======== RECORDS ========
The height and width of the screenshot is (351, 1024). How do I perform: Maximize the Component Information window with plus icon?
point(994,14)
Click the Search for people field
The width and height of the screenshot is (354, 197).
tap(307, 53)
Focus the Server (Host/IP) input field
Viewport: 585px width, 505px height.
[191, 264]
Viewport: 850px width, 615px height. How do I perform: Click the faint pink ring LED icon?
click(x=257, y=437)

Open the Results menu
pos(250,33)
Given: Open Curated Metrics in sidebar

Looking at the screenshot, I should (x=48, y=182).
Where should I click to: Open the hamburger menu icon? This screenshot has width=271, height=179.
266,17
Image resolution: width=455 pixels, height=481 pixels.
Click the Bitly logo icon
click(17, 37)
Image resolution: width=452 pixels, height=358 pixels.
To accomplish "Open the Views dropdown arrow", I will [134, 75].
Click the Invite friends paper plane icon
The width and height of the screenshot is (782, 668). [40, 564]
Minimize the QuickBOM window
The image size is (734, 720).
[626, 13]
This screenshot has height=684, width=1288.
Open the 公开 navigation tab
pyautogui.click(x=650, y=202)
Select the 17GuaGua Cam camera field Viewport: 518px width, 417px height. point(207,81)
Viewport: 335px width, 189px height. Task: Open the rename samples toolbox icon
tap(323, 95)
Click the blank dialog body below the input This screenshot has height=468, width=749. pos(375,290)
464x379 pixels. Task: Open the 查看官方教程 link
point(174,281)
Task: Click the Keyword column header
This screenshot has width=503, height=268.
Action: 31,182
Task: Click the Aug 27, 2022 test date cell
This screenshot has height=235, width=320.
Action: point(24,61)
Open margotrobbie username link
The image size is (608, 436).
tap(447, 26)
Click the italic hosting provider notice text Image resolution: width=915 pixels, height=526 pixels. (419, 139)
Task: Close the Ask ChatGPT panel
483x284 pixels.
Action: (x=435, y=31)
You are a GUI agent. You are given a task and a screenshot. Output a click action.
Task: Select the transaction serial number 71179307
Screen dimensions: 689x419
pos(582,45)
========
● SHORT TASK:
Pull out every row above that contains the word "perform" and copy each one in full.

● PROBLEM SOLUTION:
The height and width of the screenshot is (351, 1024). How do I perform: Maximize the Component Information window with plus icon?
Viewport: 850px width, 615px height. How do I perform: Click the faint pink ring LED icon?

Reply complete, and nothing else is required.